KESC
- Morro Bay, California; United States;
- Broadcast area: San Luis Obispo, California
- Frequency: 99.7 MHz (HD Radio)

Programming
- Format: Classical
- Network: Classical California

Ownership
- Owner: University of Southern California
- Sister stations: KUSC

History
- First air date: June 1, 1991
- Former call signs: KWVD (1991); KWWV (1991–1999); KKAL (1999–2004); KXTY (2004–2009);

Technical information
- Licensing authority: FCC
- Facility ID: 58653
- Class: A
- ERP: 285 watts directional
- HAAT: 454 meters (1,490 ft)

Links
- Public license information: Public file; LMS;
- Webcast: Listen live
- Website: www.classicalcalifornia.org

= KESC =

KESC (99.7 FM) is a non-commercial radio station licensed to Morro Bay, California, and broadcasting to the San Luis Obispo area. The station is owned by the University of Southern California and is part of its Classical California network.

==History==
The station first signed on June 1, 1991, as KWWV with a soft adult contemporary format. and broadcast an adult contemporary music format. KWWV was acquired by Salisbury Broadcasting in 1994. and by that year had flipped to hot adult contemporary. KWWV in 1998 switched formats from new age/contemporary to rhythmic contemporary, branding as Kiss.

On September 27, 1999, American General Media (AGM), which managed the station for Salisbury, swapped KWWV's format and call sign with that of KKAL (106.1 FM), a country station. The country format lasted less than a year on the new frequency, as American General flipped the station in August 2000 to a combination of hot talk and sports, anchored by the rights to Cal Poly Mustangs athletics. For 2003, KKAL acquired local play-by-play rights to Los Angeles Dodgers baseball. On June 28, 2004, AGM moved the KKAL call sign to 92.5 MHz, pairing it with a classic country format, and eliminated local news from the offering on the renamed KXTY. The station had dropped sports by this point to feature an all-talk lineup.

Mapleton Communications announced in September 2006 that it was purchasing KXTY and KWWV from Salisbury for $1 million. However, this transaction was not completed. On August 20, 2007, Lazer Communications agreed to assume Mapleton's rights to purchase KXTY; by this point, the sale from Salisbury was valued at $1.2 million. KXTY's talk programming ceased on November 16. On November 19, Lazer changed the format of KXTY to Spanish adult contemporary music.

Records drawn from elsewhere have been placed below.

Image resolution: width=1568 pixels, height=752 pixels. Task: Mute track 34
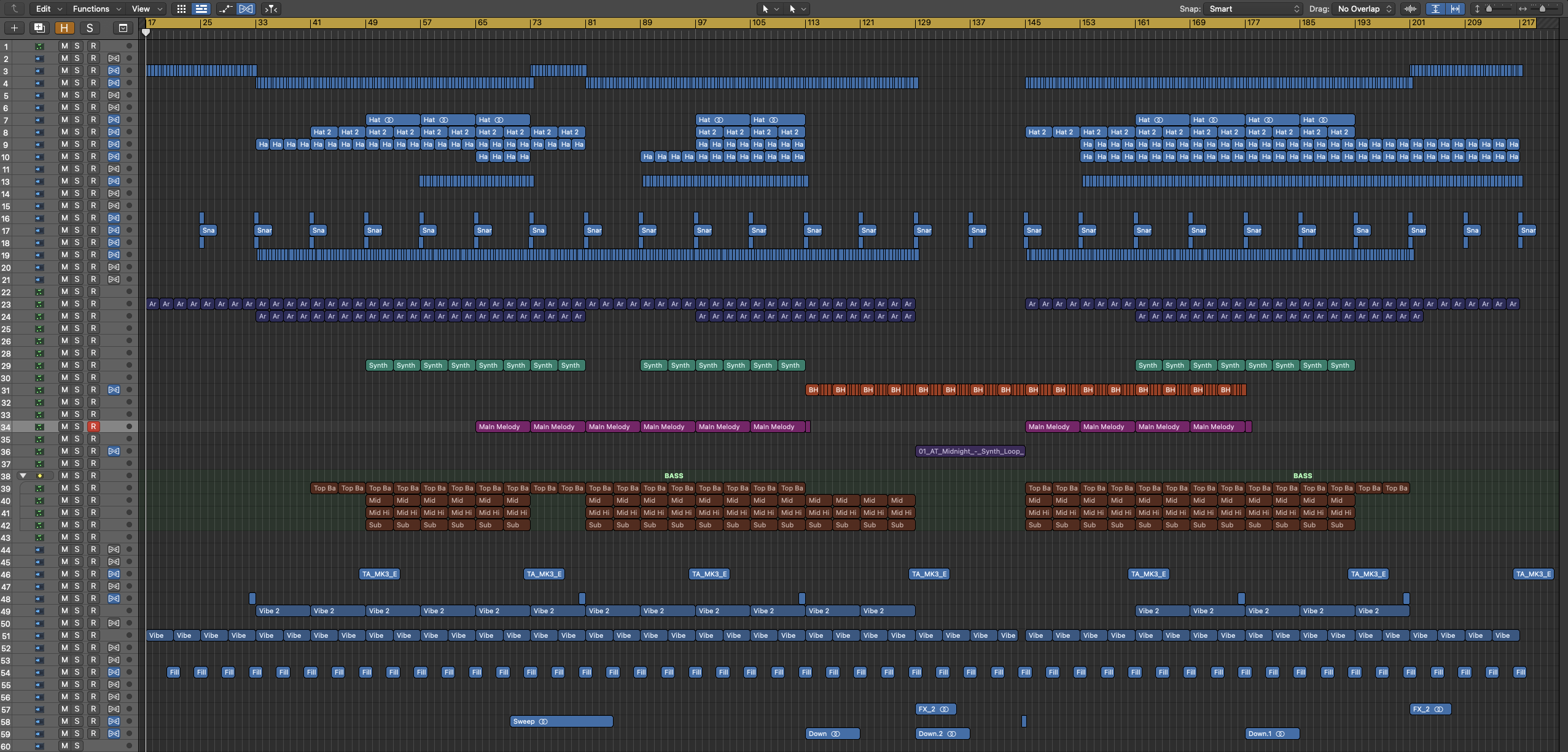tap(64, 427)
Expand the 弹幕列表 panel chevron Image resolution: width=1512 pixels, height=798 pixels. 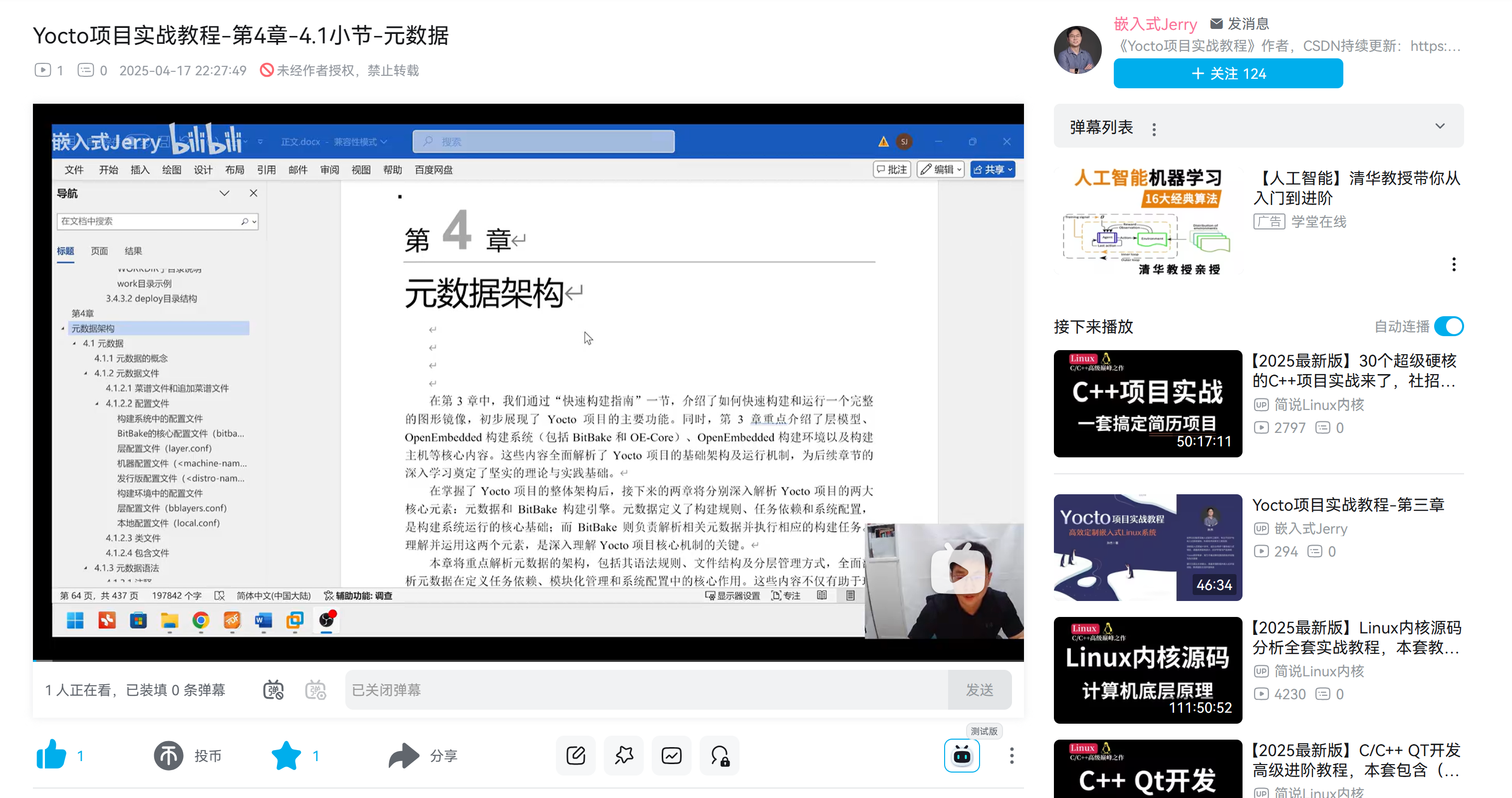pos(1439,126)
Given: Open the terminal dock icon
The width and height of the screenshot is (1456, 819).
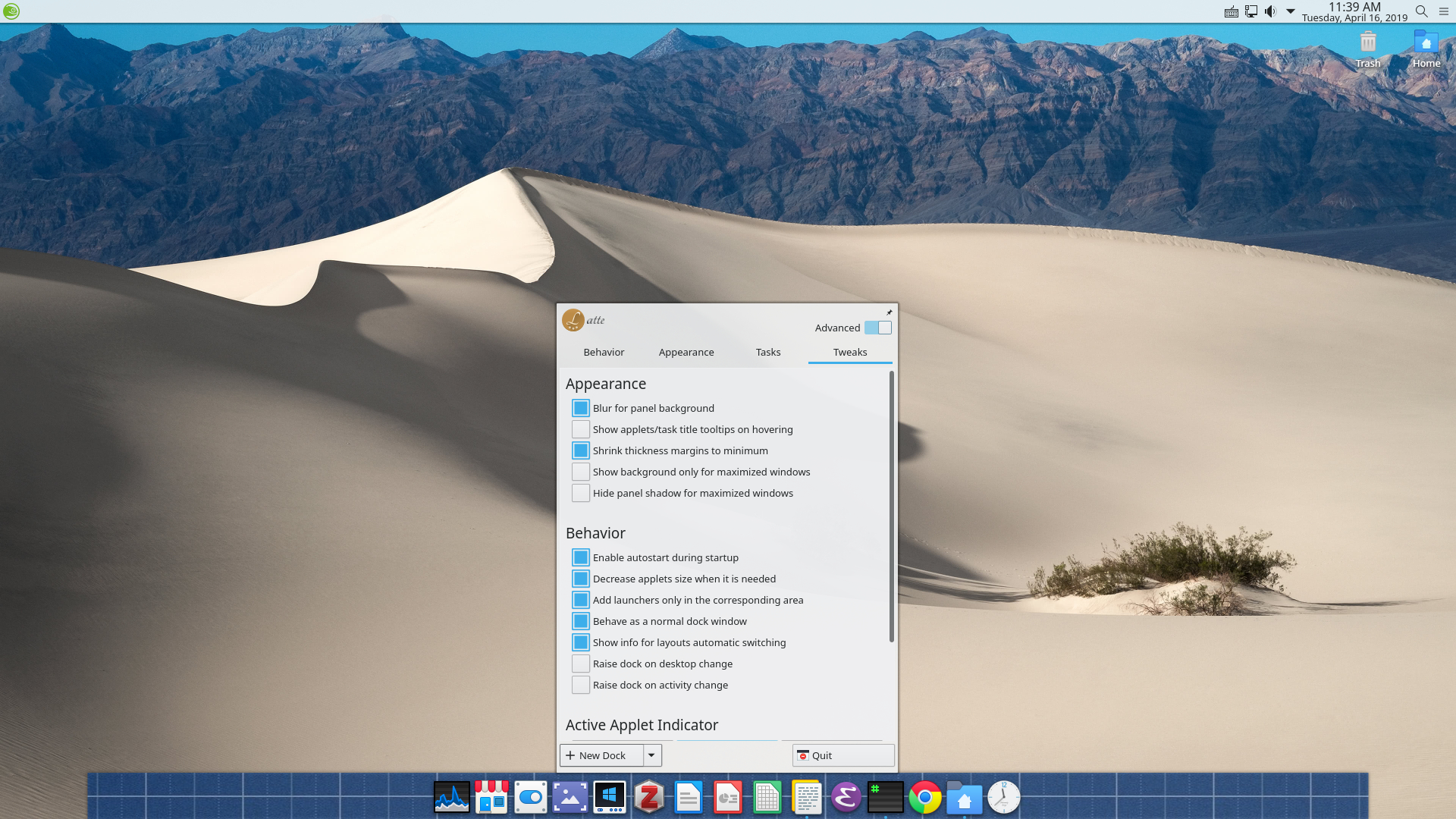Looking at the screenshot, I should click(885, 798).
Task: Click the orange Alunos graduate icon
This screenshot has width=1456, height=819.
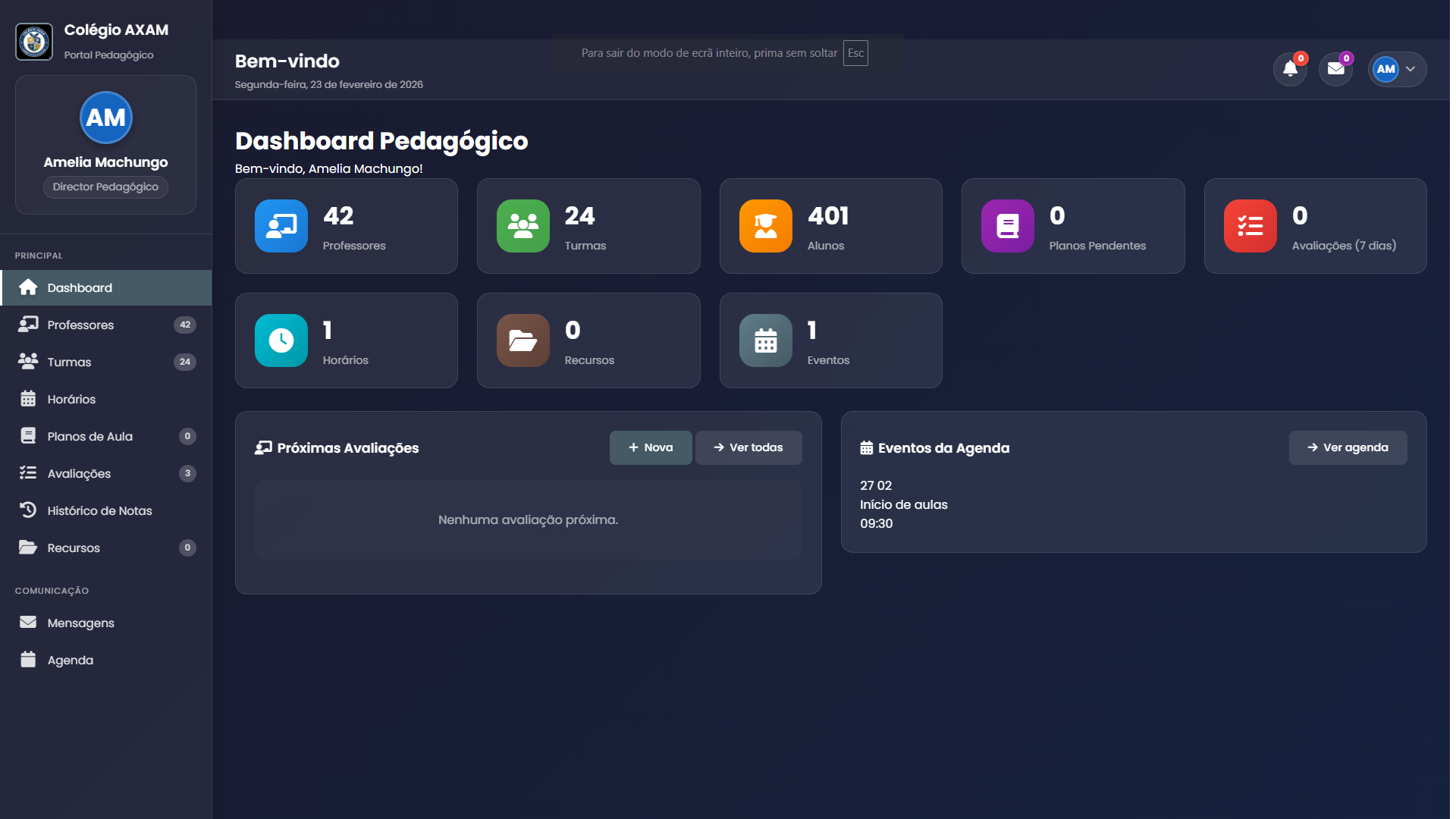Action: pos(766,226)
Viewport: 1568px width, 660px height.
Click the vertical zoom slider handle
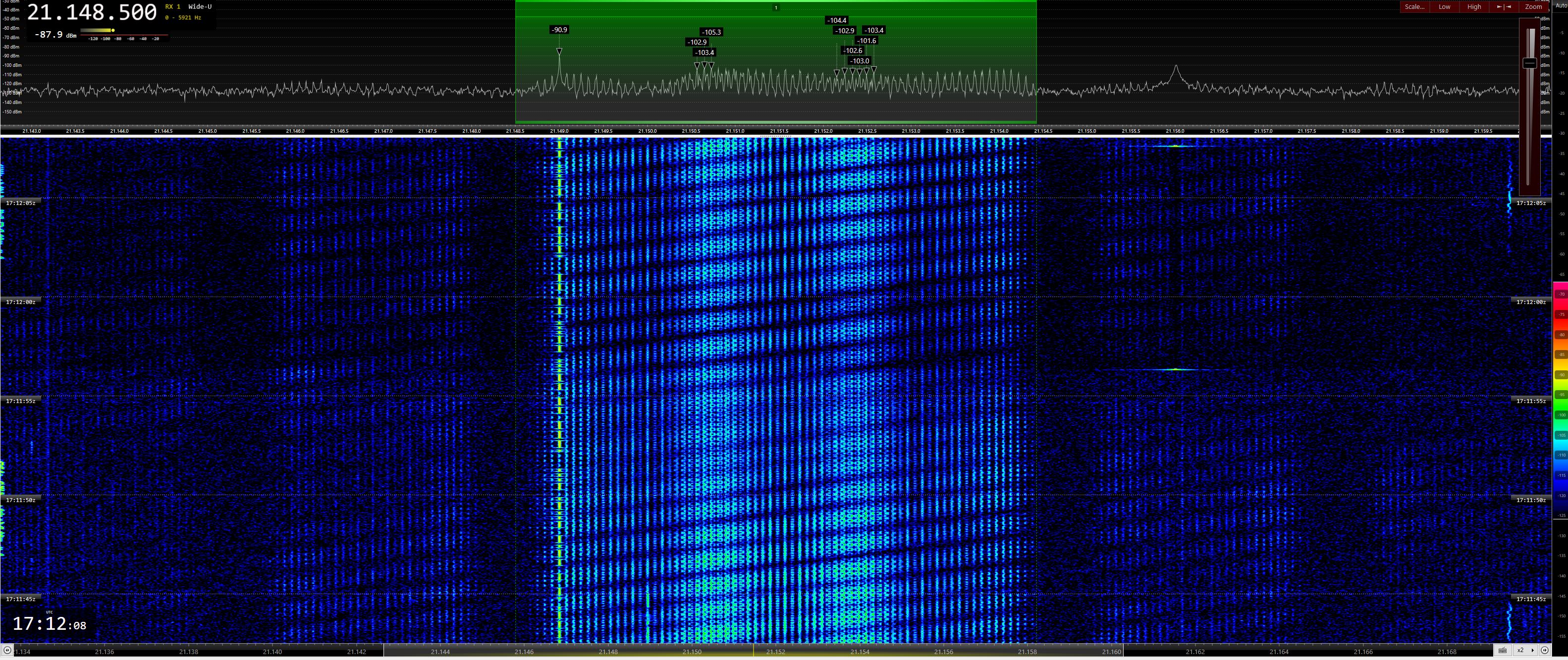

On February 11, 2009, the University of Southern California (USC) purchased KXTY for $1.2 million, adding the signal to its network of stations relaying KUSC, a non-commercial station in Los Angeles airing classical music. On May 13, 2009, the station began rebroadcasting KUSC's signal with new call letters KESC. USC had previously attempted without success to buy KGDP-FM in the Santa Maria area. The programming of KUSC and KDFC in San Francisco, also owned by USC, were combined as Classical California in 2026.